[Collected data entries]
━━━━━━━━━━

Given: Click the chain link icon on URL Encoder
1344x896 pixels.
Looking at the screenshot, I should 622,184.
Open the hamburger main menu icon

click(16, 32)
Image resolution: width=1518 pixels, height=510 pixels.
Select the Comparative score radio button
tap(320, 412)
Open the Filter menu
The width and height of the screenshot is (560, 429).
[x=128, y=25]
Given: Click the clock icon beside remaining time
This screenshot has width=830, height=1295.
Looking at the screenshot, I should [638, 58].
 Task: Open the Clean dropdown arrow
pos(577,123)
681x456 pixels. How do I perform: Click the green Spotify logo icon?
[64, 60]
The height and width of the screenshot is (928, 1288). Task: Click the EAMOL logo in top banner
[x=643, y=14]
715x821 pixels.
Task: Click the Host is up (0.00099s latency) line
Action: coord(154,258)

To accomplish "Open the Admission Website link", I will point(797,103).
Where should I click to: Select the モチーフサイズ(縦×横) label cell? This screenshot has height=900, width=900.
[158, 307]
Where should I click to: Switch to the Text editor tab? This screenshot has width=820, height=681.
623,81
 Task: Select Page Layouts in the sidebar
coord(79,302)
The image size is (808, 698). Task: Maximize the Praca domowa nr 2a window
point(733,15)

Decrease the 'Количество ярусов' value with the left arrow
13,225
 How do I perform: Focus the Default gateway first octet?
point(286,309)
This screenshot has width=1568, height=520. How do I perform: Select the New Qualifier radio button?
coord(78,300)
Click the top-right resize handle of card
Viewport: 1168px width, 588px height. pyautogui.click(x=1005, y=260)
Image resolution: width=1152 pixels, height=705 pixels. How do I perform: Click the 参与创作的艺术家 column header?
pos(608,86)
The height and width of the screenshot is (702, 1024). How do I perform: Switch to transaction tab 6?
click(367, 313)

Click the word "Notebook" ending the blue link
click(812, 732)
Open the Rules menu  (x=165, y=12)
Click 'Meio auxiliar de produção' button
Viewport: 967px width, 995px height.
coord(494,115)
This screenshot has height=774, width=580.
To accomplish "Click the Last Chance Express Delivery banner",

━━━━━━━━━━

Take the lines above from the one holding "The image size" to the last and output them exactly.

— Solved problem —
The image size is (808, 698). Task: Maximize the Praca domowa nr 2a window
point(733,15)

Decrease the 'Количество ярусов' value with the left arrow
13,225
 How do I perform: Focus the Default gateway first octet?
point(286,309)
This screenshot has width=1568, height=520. How do I perform: Select the New Qualifier radio button?
coord(78,300)
Click the top-right resize handle of card
Viewport: 1168px width, 588px height. pyautogui.click(x=1005, y=260)
Image resolution: width=1152 pixels, height=705 pixels. How do I perform: Click the 参与创作的艺术家 column header?
pos(608,86)
The height and width of the screenshot is (702, 1024). How do I perform: Switch to transaction tab 6?
click(367, 313)

Click the word "Notebook" ending the blue link
click(812, 732)
Open the Rules menu  (x=165, y=12)
Click 'Meio auxiliar de produção' button
Viewport: 967px width, 995px height.
coord(494,115)
This screenshot has height=774, width=580.
To accomplish "Click the Last Chance Express Delivery banner",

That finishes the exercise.